Page extract:
* Start *
In less than three months after it had raised the country’s interest rate to a double-digit, 15.5 percent, the Monetary Policy Committee (MPC) of the Central Bank of Nigeria (CBN) again on Tuesday raised the benchmark for lending to 16.5 percent as a bullish move to tackle inflation.
At the same time, CBN says it is eyeing plans to reduce the volume of N500 and N1000 notes in circulation “over time” to tame inflation.
Recall that the CBN had earlier increased the MPR by 100 basis points, from 13 percent to 14 percent in July this year.
The bank has made several justifications, to address Nigeria’s skyrocketing inflation in line with basic economic theory, stating that interest rate is inversely related to inflation.
Announcing the committee’s decision at the end of its two-day meeting on Tuesday, the CBN Governor, Mr Godwin Emefiele, said the MPC also decided to hold all other parameters constant.
The Asymmetric Corridor of +100/-700 basis points around the MPR was, thus, retained; the Cash Reserve Ratio (CRR) was maintained at 32.5 percent and the Liquidity Ratio of 30 percent was also maintained.
According to Emefiele, 11 members of the MPC unanimously okayed monetary decisions.
“Nine members voted to raise the MPR by 100 basis points, while two voted to raise rates by 50 basis points,” he said.
Emefiele said in deciding on its policy stance, the MPC felt that all the causative factors in the economy, like the Russian-Ukraine war and supply chain disruption were still dominant.
“Loosening option was not desirable at this meeting. The committee also felt that with the rising inflation, loosening the stance of policy would lead to a more aggressive rise in inflation.
“As regards whether to hold, the MPC was of the view that doing that close to December festive season and expected heavy spending during the 2023 general election would jeopardise the gains of previous policy rates tightening.
“It would plunge the economy deeper into the inflation trap,” he said.
He added that the MPC decided to continue tightening at a somewhat moderated rate.
“At this meeting, the options considered were whether to hold or further tighten policy rates.
* End *
Information shown:
* Start *
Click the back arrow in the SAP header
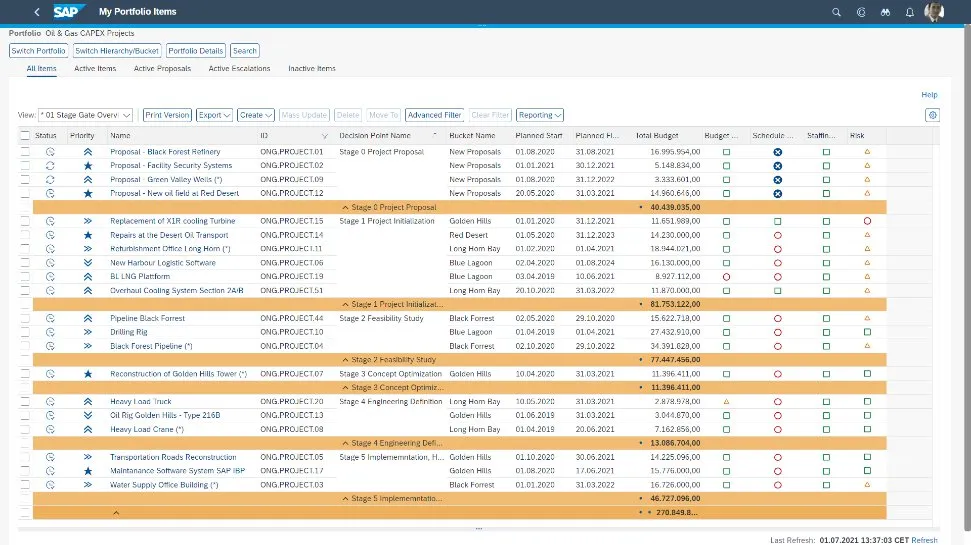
* End *
Exercise brief:
In the article on the Central Bank of Nigeria's rate decision:
1. To what level did the Monetary Policy Committee raise the benchmark rate on Tuesday?
2. At what level was the Cash Reserve Ratio kept?
3. How many committee members voted to raise the rate by 50 basis points?
The material comes from a different source than the article on the Central Bank of Nigeria's rate decision.

Task response:
1. 16.5 percent
2. 32.5 percent
3. Two